ITERATIVE ESTIMATION OF STRUCTURES OF MULTIPLE RNA HOMOLOGS: TURBOFOLD
Biosignal Estimation and Classification
Presented by: Gaurav Sharma, Author(s): Gaurav Sharma, Arif Harmanci, University of Rochester, United States; David Mathews, University of Rochester Medical Center, United States
TurboFold, an iterative algorithm for estimating the common secondary structures of multiple RNA homologs, is presented. The algorithm is motivated by and has structure and attributes analogous to the turbo decoding algorithm in communications. Instead of solving the joint problem of aligning and folding multiple RNA sequences, TurboFold uses an iterative process to fold a collection of RNA homologs.
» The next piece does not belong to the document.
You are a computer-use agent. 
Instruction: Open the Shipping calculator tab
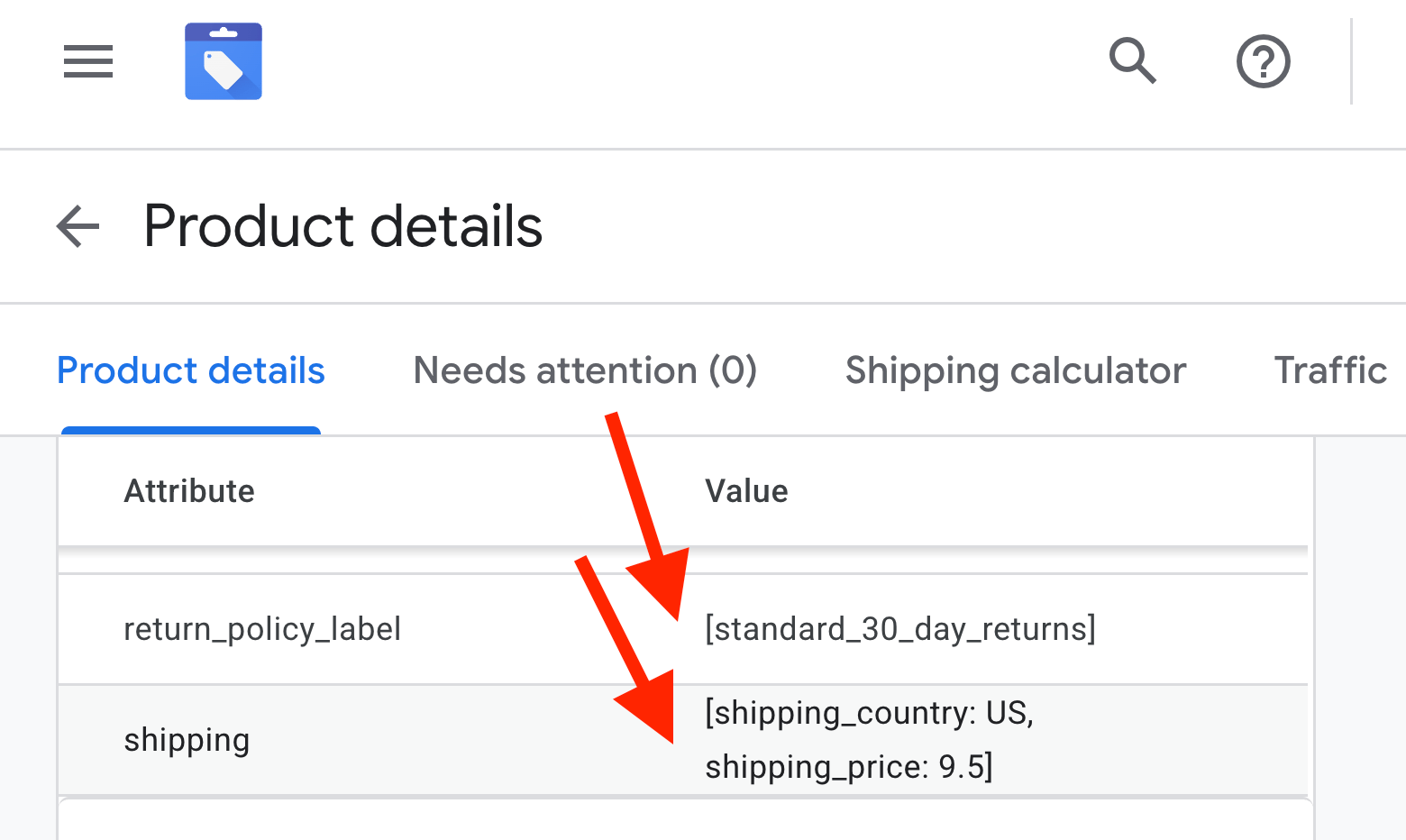tap(1015, 371)
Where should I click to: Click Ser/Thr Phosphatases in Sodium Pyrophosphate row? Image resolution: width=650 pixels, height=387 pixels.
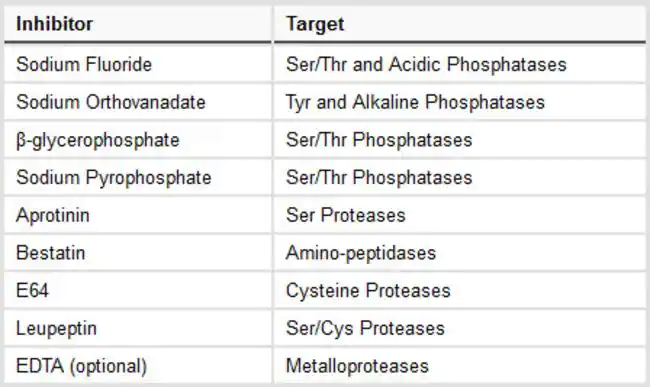click(x=460, y=177)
Beneficial information from inter-sequence comparisons is incorporated by using feedback from iteration to iteration in the form of pseudo-prior probabilities for base pairing which are incorporated in the computation of base pairing probabilities. As a result Turbo-Fold retains several of the advantages of join alignment and folding while maintaining a per iteration computational complexity comparable to single sequence RNA folding. Experimental evaluation of the algorithm, performed over six ncRNA families, demonstrates that TurboFold achieves high accuracy, offering better performance than available alternatives for estimating RNA base pairing probabilities.